Some of the grid squares are obstacles.

The i-th obstacle is at grid point (obstacles[i][0], obstacles[i][1])

If the robot would try to move onto them, the robot stays on the previous grid square instead (but still continues following the rest of the route.)

Return the square of the maximum Euclidean distance that the robot will be from the origin.

Example 1:

Input: commands = [4,-1,3], obstacles = []
Output: 25
Explanation: robot will go to (3, 4)

Example 2:

Input: commands = [4,-1,4,-2,4], obstacles = [[2,4]]
Output: 65
Explanation: robot will be stuck at (1, 4) before turning left and going to (1, 8)

Note:

1. 0 <= commands.length <= 10000
2. 0 <= obstacles.length <= 10000
3. -30000 <= obstacle[i][0] <= 30000
4. -30000 <= obstacle[i][1] <= 30000
5. The answer is guaranteed to be less than 2 ^ 31.

题目大意

一个机器人初始位置在（0,0）坐标，面朝北边。下面的移动方式是按照command来操作的，如果command==-2，左转；如果command==-1，右转；如果其他的正值，就对应了向前移动对应的步数。

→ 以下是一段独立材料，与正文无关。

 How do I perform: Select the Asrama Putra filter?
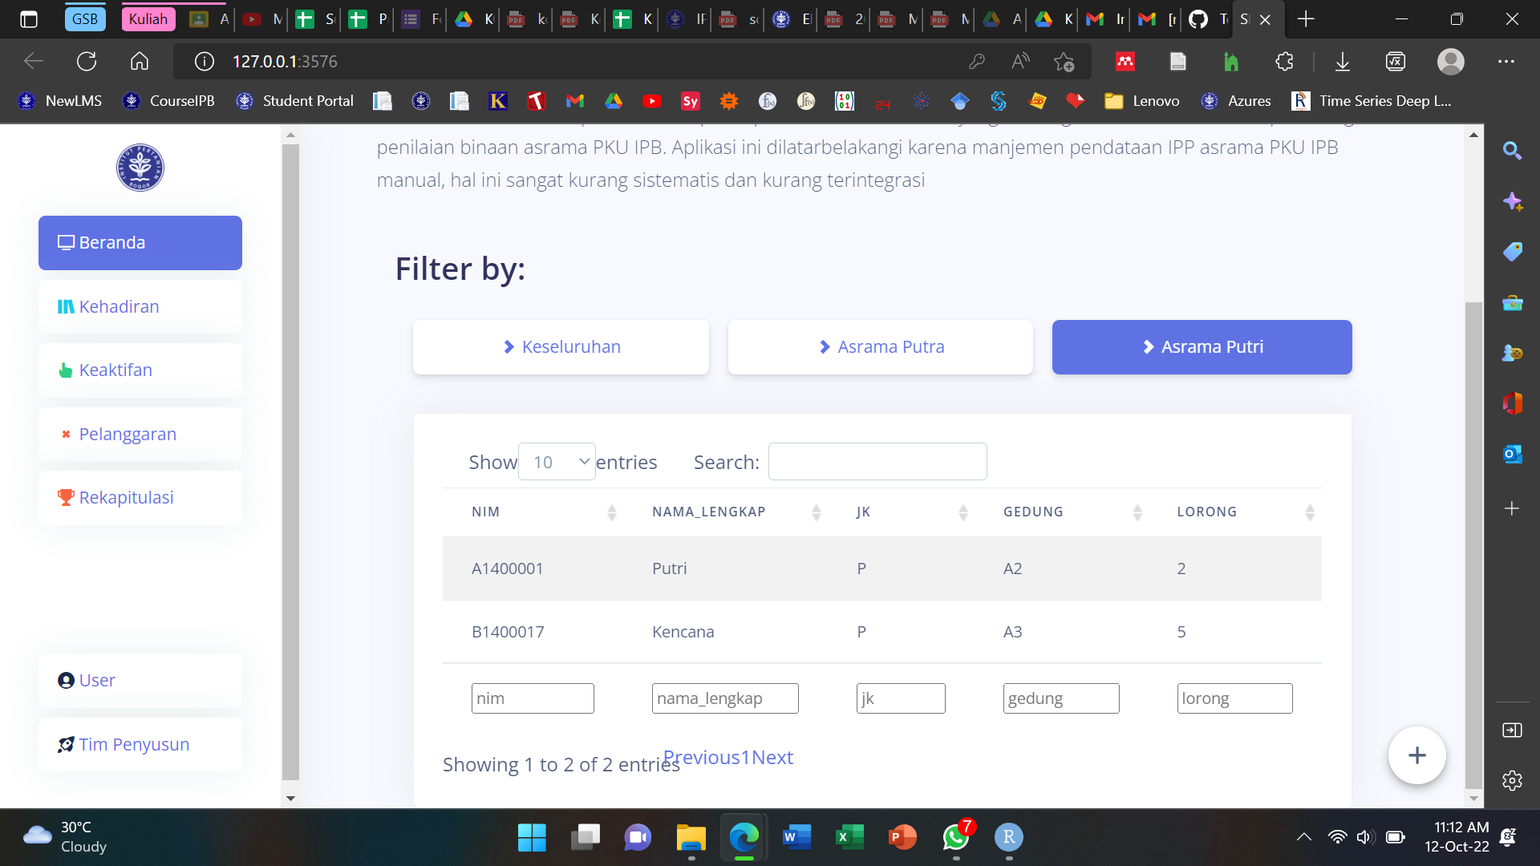pos(880,346)
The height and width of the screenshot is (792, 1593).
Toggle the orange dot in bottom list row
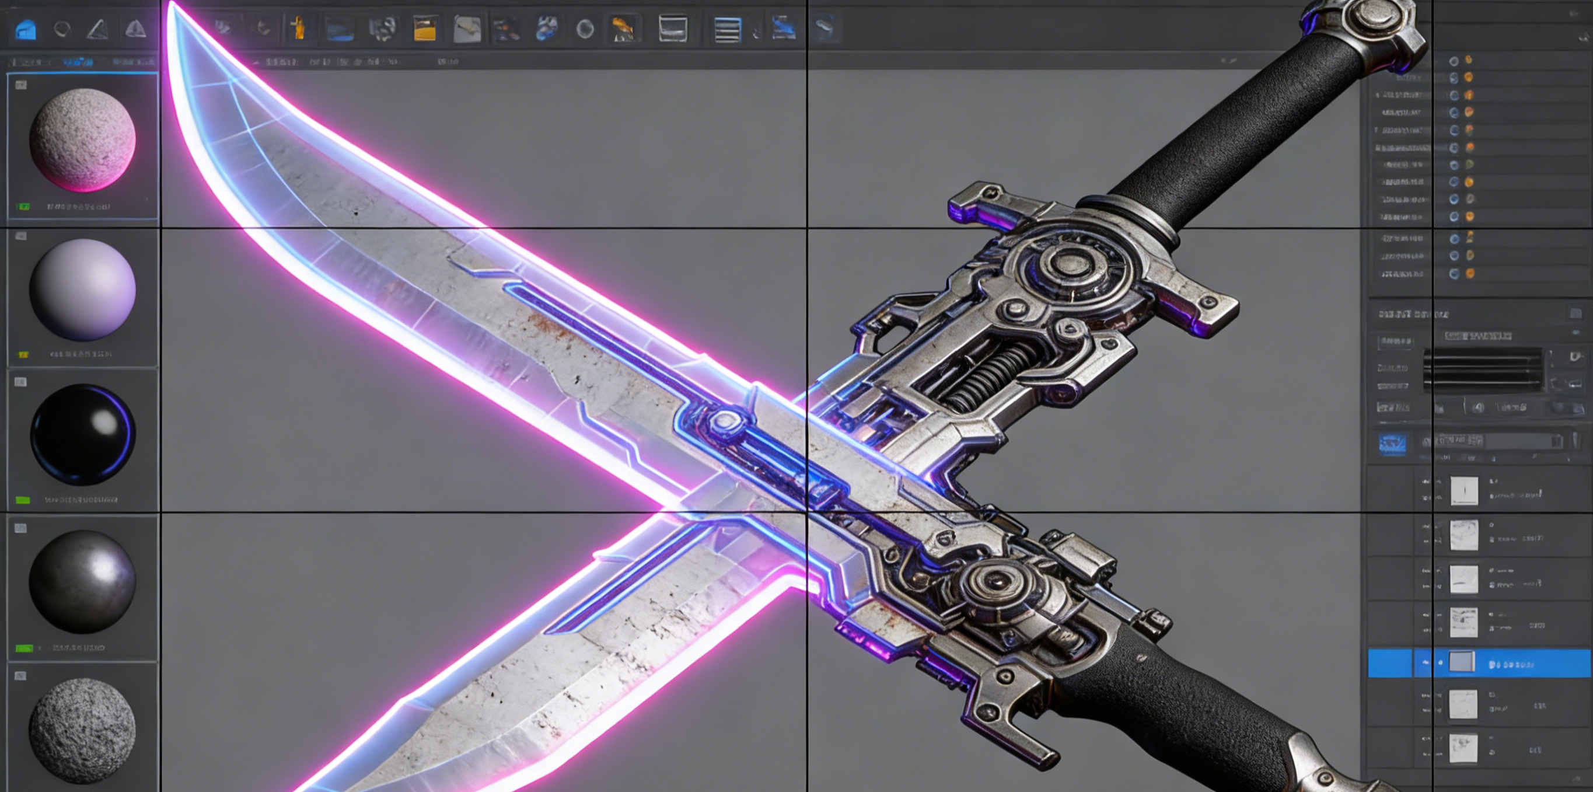point(1470,273)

另外，某些位置上会有障碍物，遇到障碍物他就只能停在前一个位置，等着下一个操作。

最后求，这个机器人离原点的坐标的笛卡尔距离的平方最大值，即max(x^2 + y^2)。

解题方法

模拟

按照这个操作如实的过一遍就行了，这里边难点是怎么判断障碍物，其实最直接的方法就是一步一步的移动，然后判断是否有障碍物，同时在每个位置都去计算距离的最大值。判断障碍物使用set可以做到线性时间复杂度。

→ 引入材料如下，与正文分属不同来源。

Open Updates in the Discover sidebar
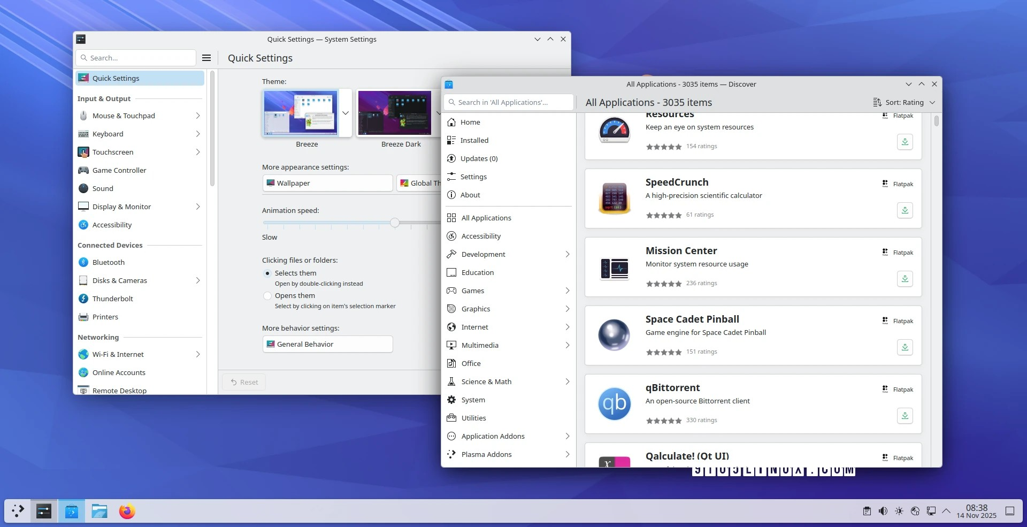The width and height of the screenshot is (1027, 527). (x=479, y=158)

整个算法的时间复杂度是O(MN)，其中M是命令数，N是障碍物数。在题目中估算大概是1亿的样子，没想到这样也能过。

代码如下：

class Solution(object):
    def robotSim(self, commands, obstacles):
        """
        :type commands: List[int]
        :type obstacles: List[List[int]]
        :rtype: int
        """
        # directions = ['N', 'E', 'S', 'W']
        # 0 - N, 1 - E, 2 - S, 3 - W
        position_offset = [(0, 1), (1, 0), (0, -1), (-1, 0)]
        obstacles = set(map(tuple, obstacles))
        x, y, direction, max_distance = 0, 0, 0, 0
        for command in commands:
            if command == -2: direction = (direction - 1) % 4
            elif command == -1: direction = (direction + 1) % 4
            else:
                x_off, y_off = position_offset[direction]
                while command:
                    if (x + x_off, y + y_off) not in obstacles:
                        x += x_off
                        y += y_off
                    command -= 1
                max_distance = max(max_distance, x**2 + y**2)
        print(x, y)
        return max_distance

二刷使用C++写了一遍，python支持列表的负索引，但是C++数组是不支持的，所以求下一个方向移动的时候，需要使用+3代替-1.

class Solution {
public:
    int robotSim(vector<int>& commands, vector<vector<int>>& obstacles) {
        int res = 0;
        int dx[4] = {0, 1, 0, -1};
        int dy[4] = {1, 0, -1, 0};
        set<pair<int, int>> obs;
        for (auto ob : obstacles) {
            obs.insert(make_pair(ob[0], ob[1]));
        }
        int x = 0, y = 0;
        int d = 0;
        for (int command : commands) {
            if (command == -1) {
                d = (d + 1) % 4;
            } else if (command == -2) {
                d = (d + 3) % 4;
            } else {
                while (command--){
                    int nx = x + dx[d];
                    int ny = y + dy[d];
                    if (obs.find(make_pair(nx, ny)) != obs.end()){
                        break;
                    }
                    x = nx;
                    y = ny;
                    res = max(res, x * x + y * y);
                }
            }
        }
        return res;
    }
};

参考资料：

https://leetcode.com/problems/walking-robot-simulation/discuss/157505/Simple-Python-solution-Accepted

日期

2018 年 9 月 3 日 ———— 新学期开学第一天！